» **Task requirements**:
Please count the lines of the material below that contain the string "width" and give only that number.
────────────────────
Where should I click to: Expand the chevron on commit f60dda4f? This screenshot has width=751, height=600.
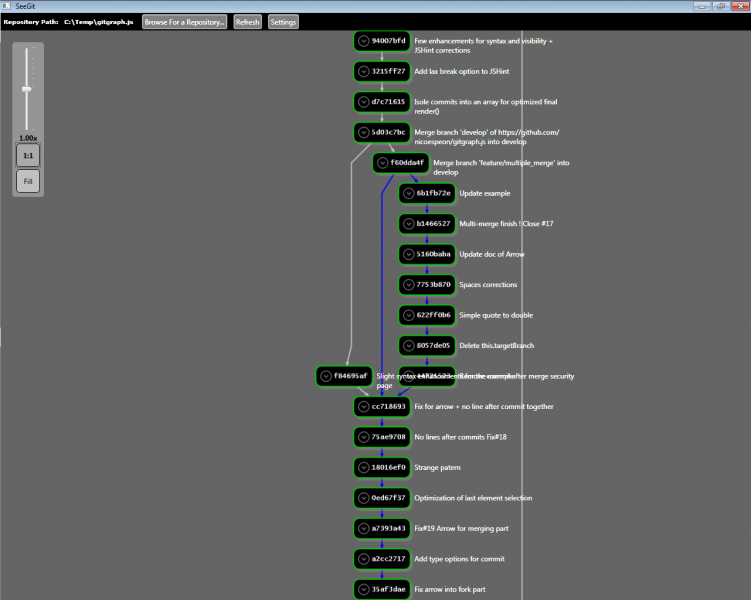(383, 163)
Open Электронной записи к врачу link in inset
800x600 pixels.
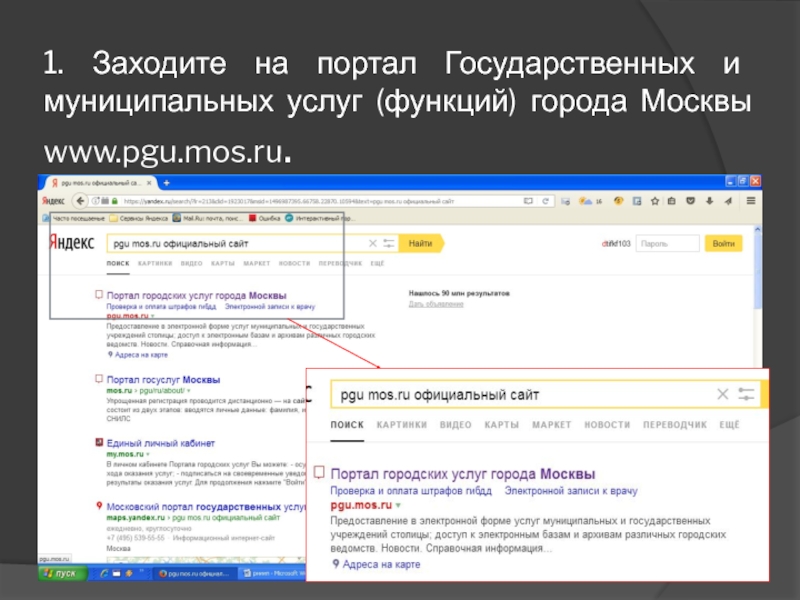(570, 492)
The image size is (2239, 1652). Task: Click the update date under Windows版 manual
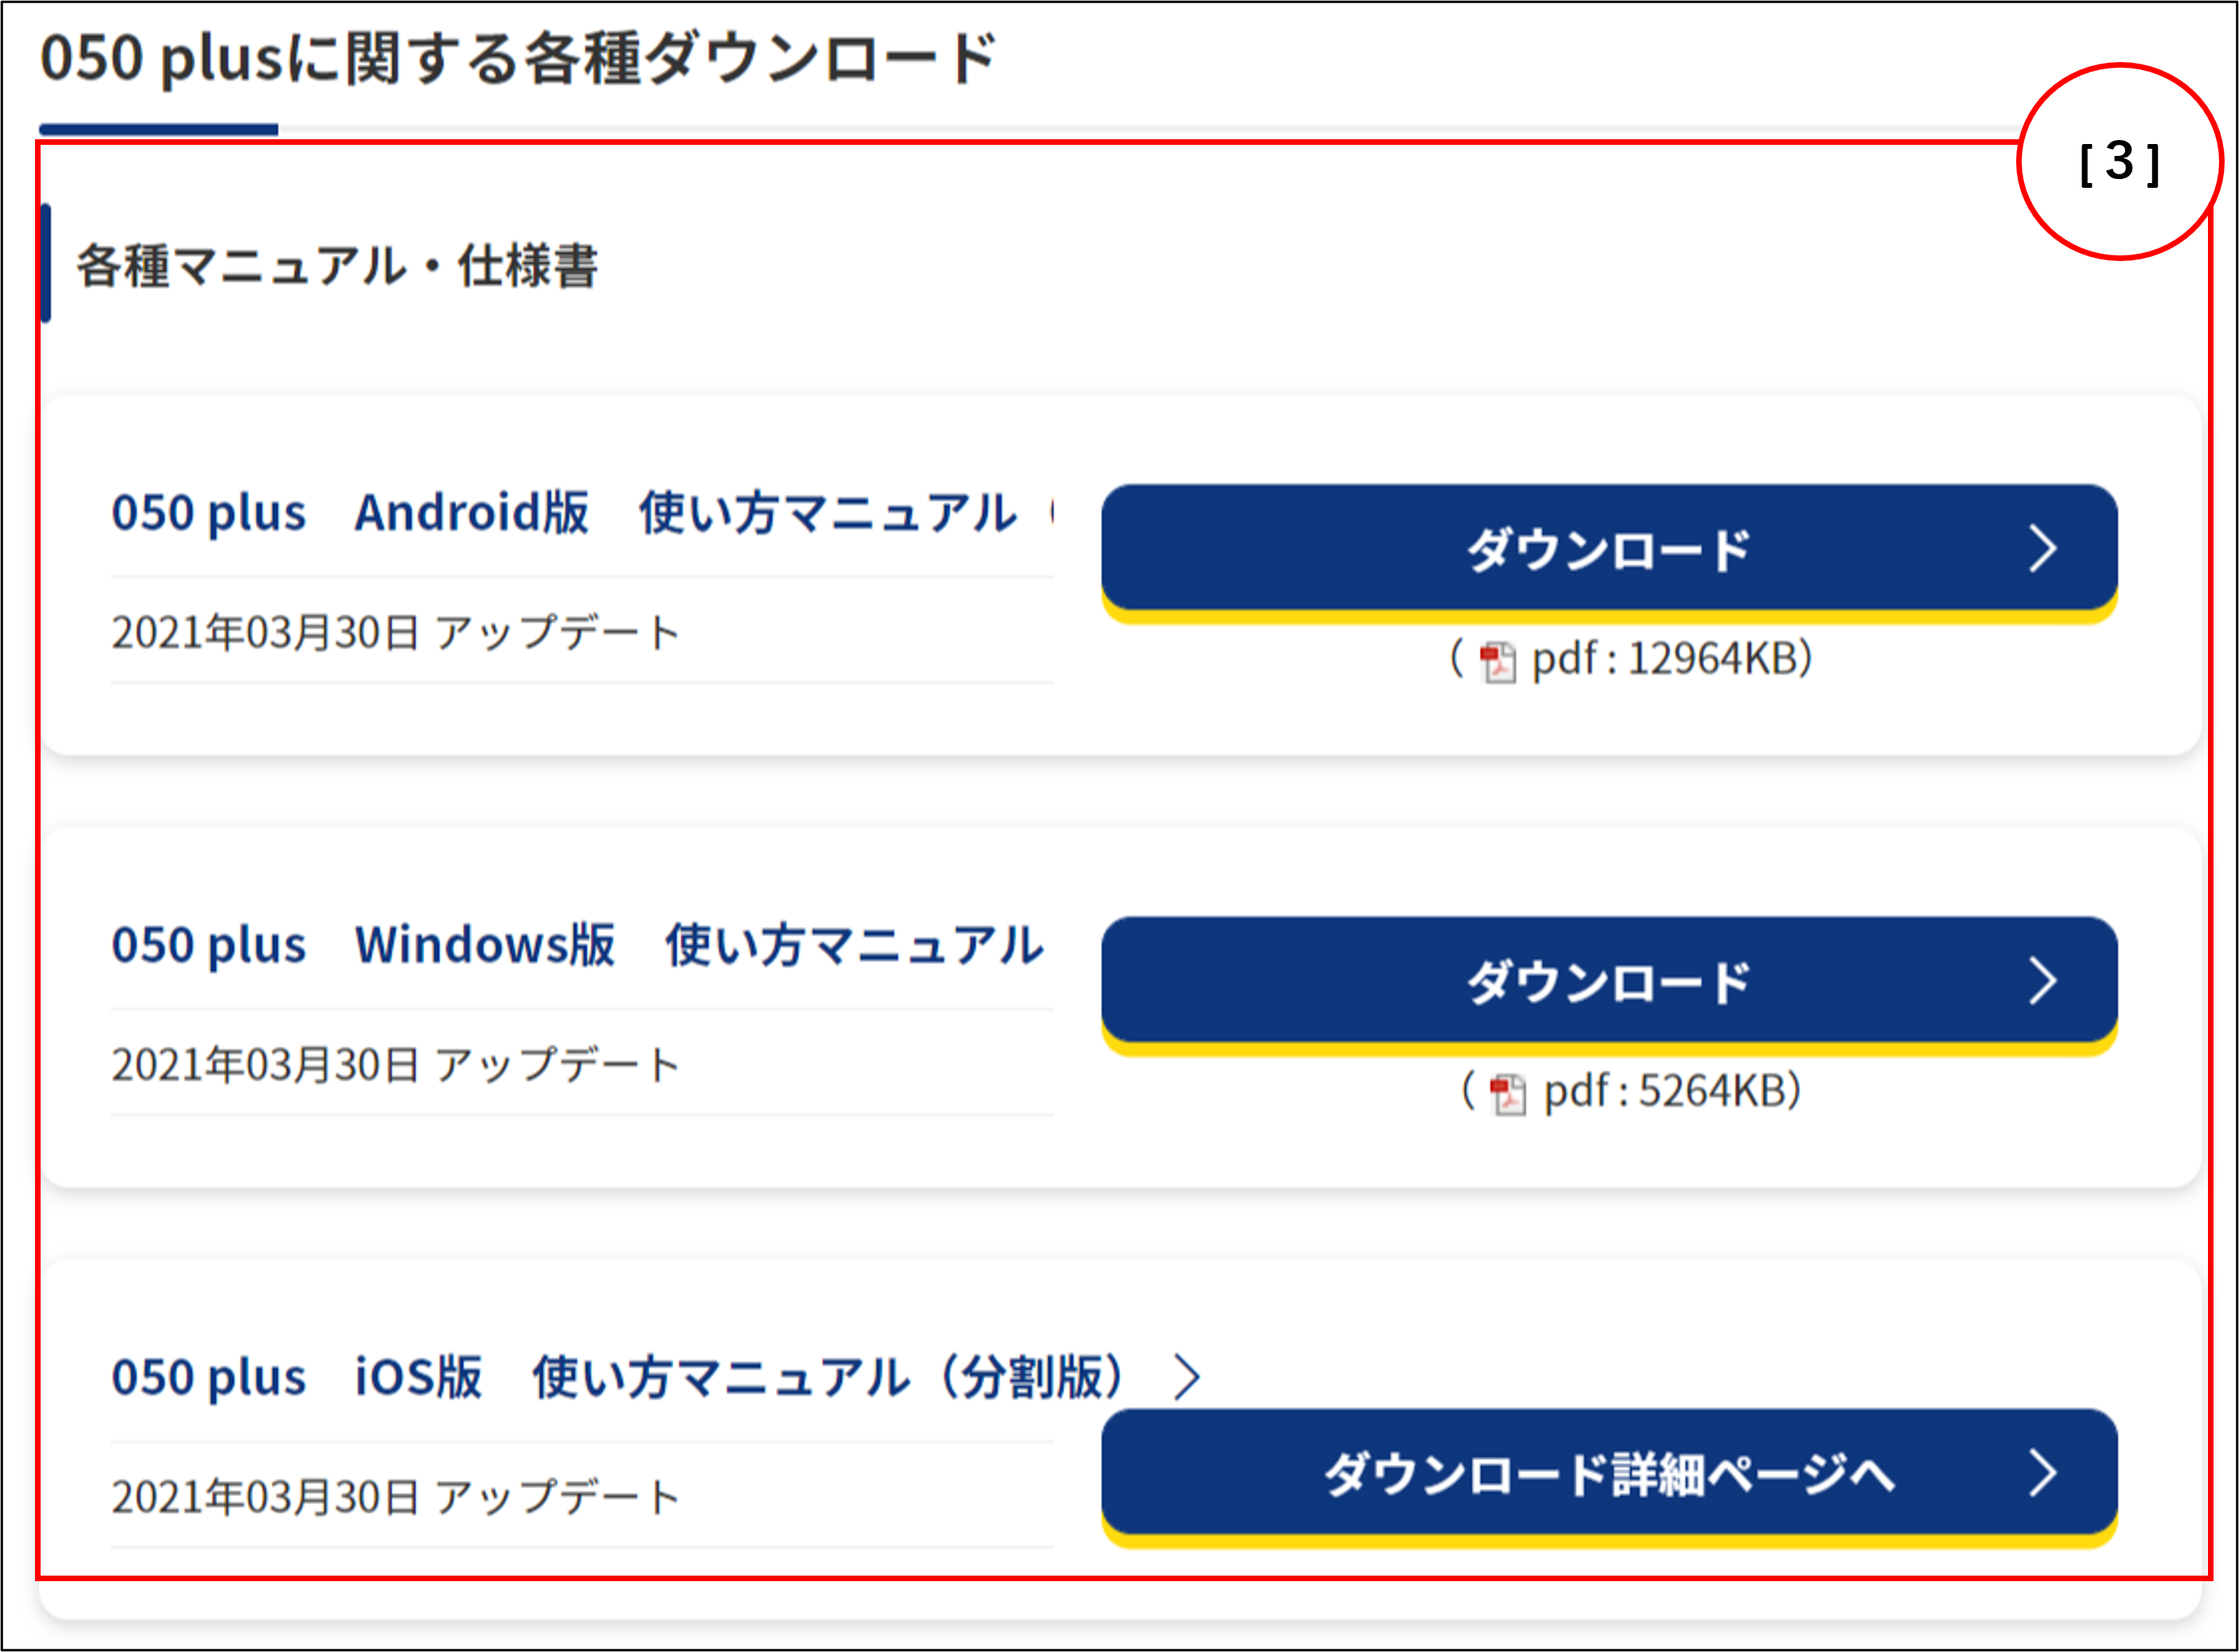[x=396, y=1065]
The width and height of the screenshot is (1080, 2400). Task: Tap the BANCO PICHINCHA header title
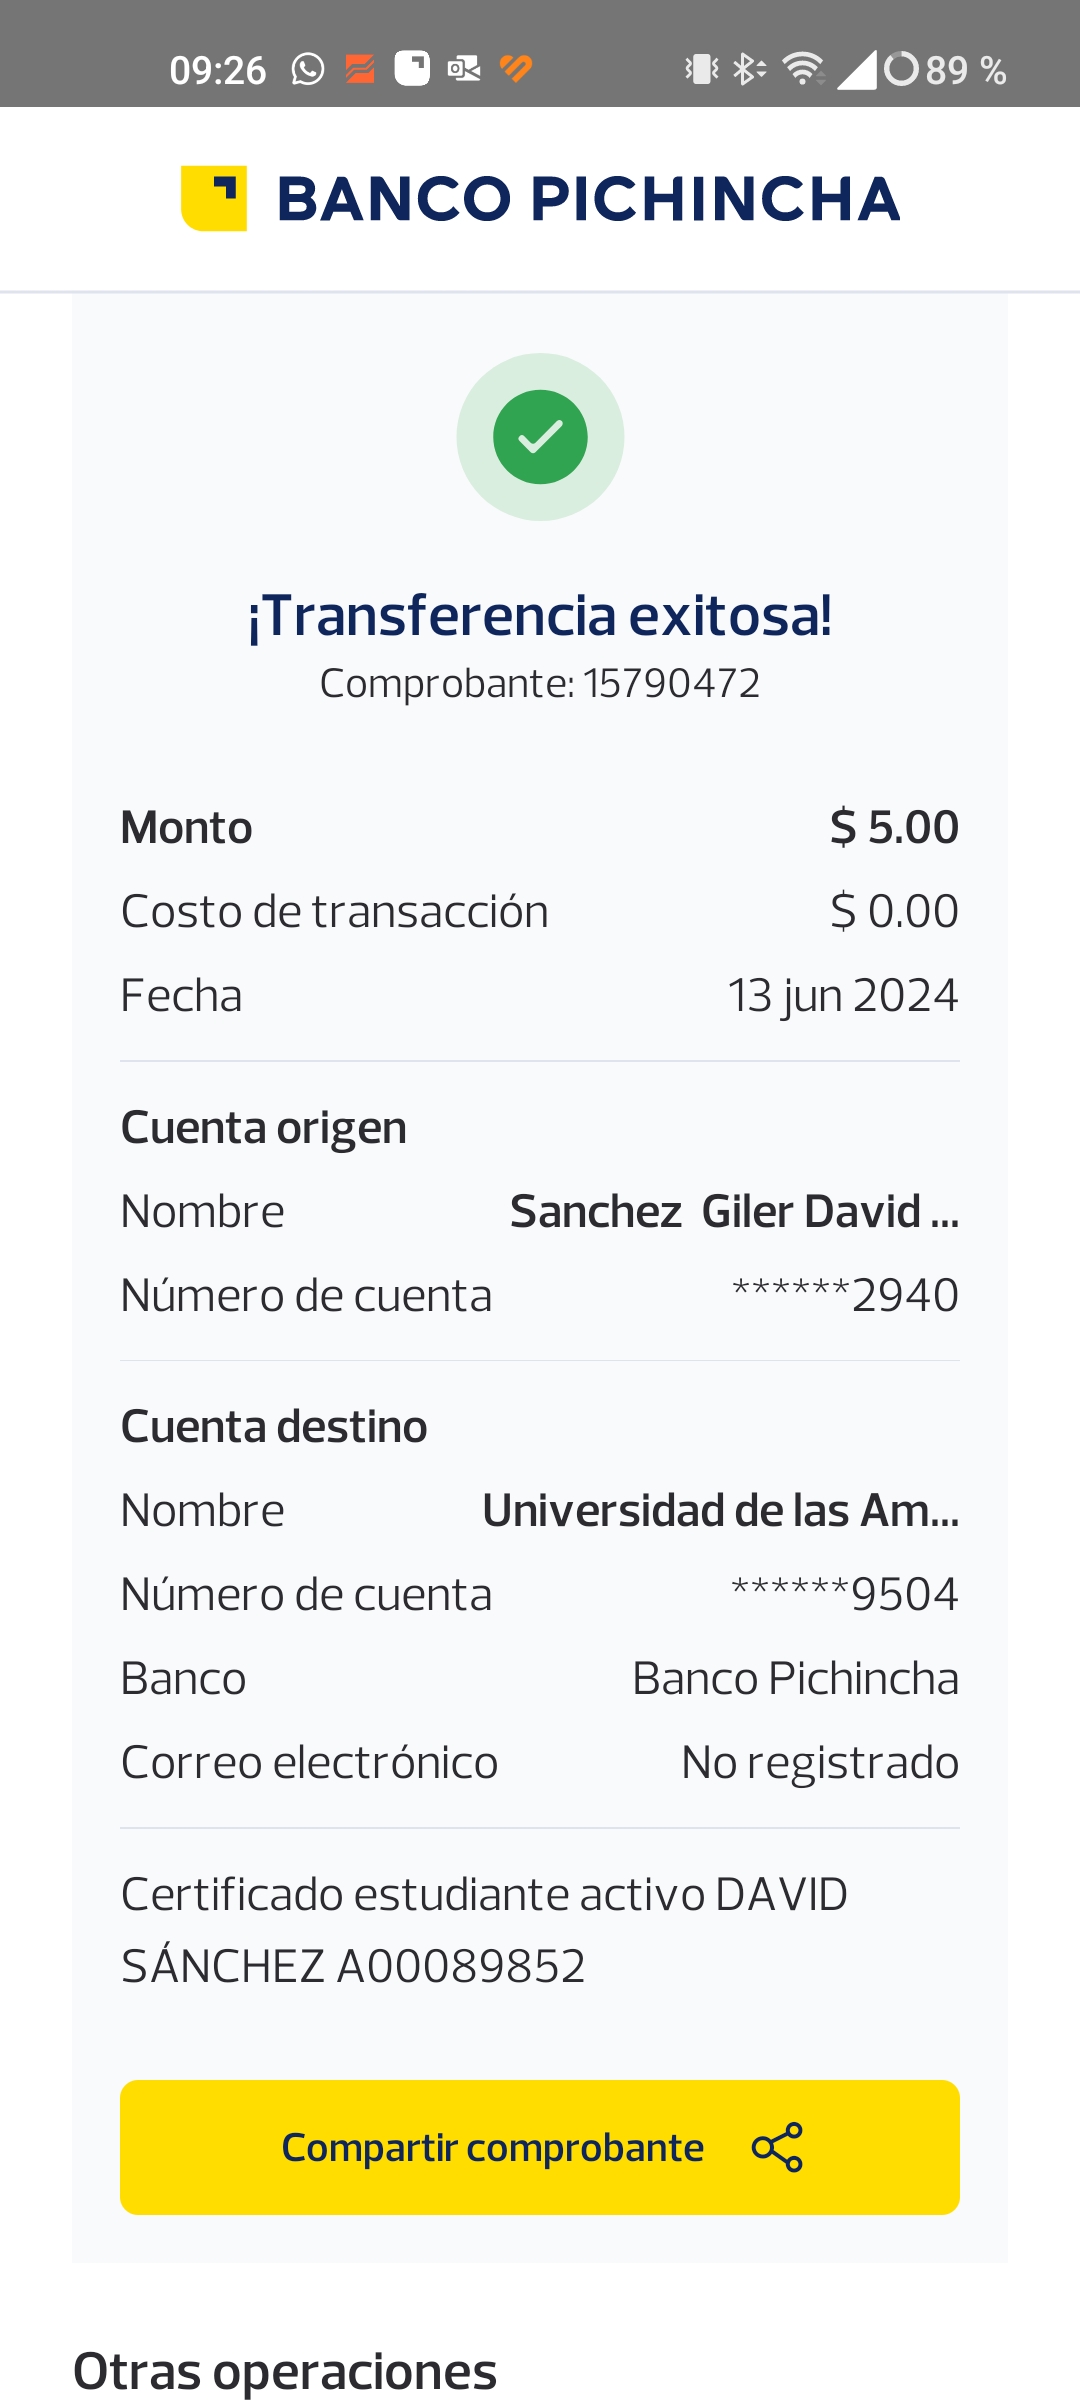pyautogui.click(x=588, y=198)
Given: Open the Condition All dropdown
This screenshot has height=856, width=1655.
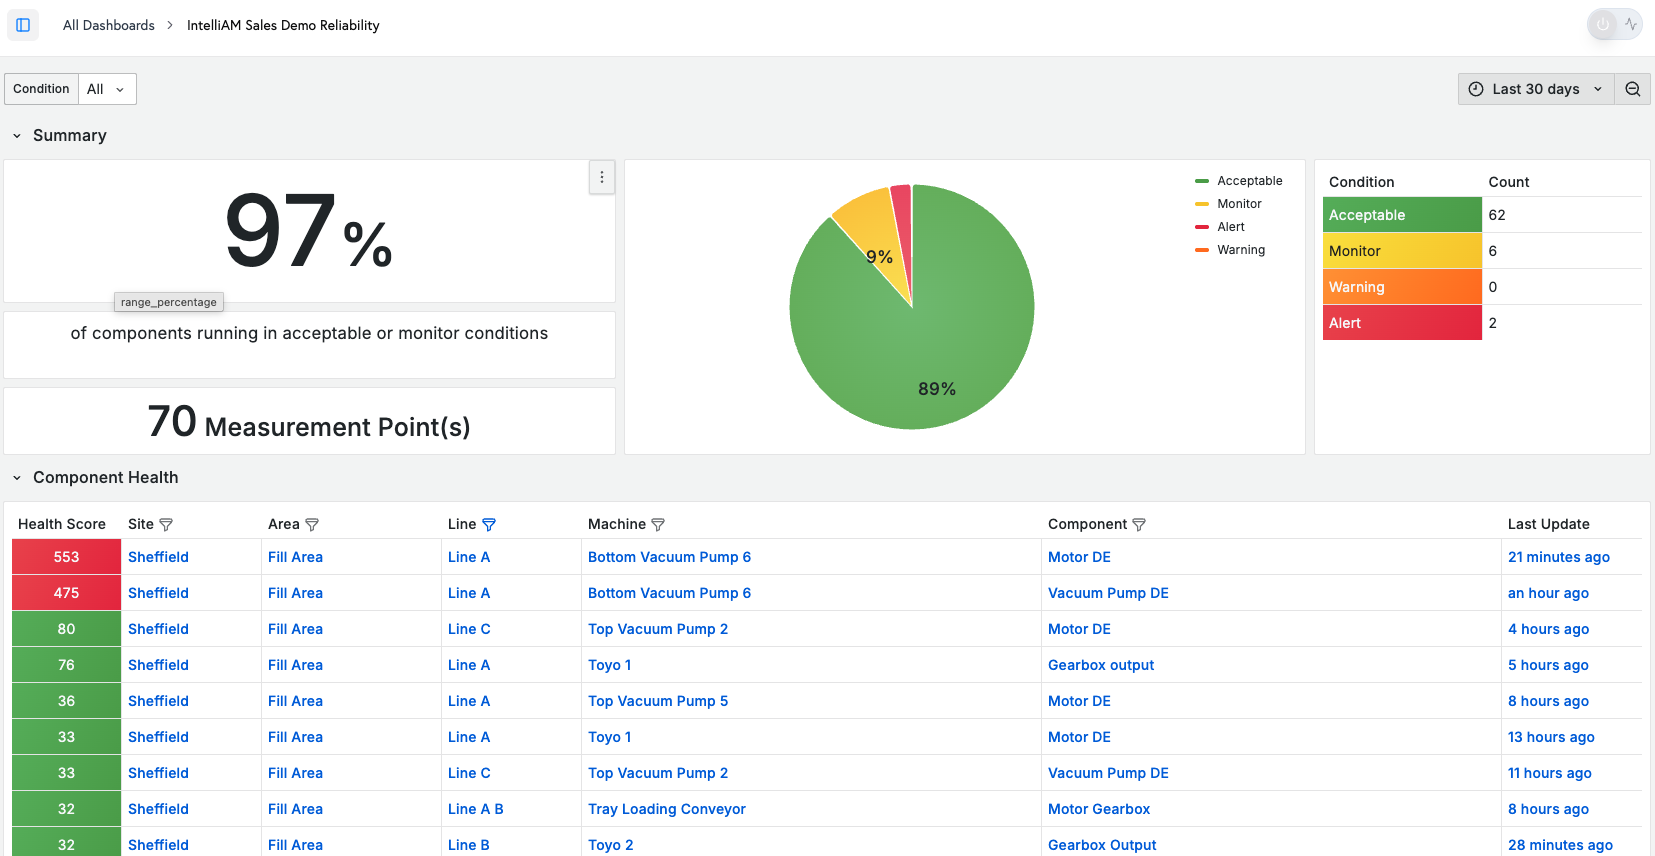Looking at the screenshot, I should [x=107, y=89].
────────────────────
» **Exercise solution**:
3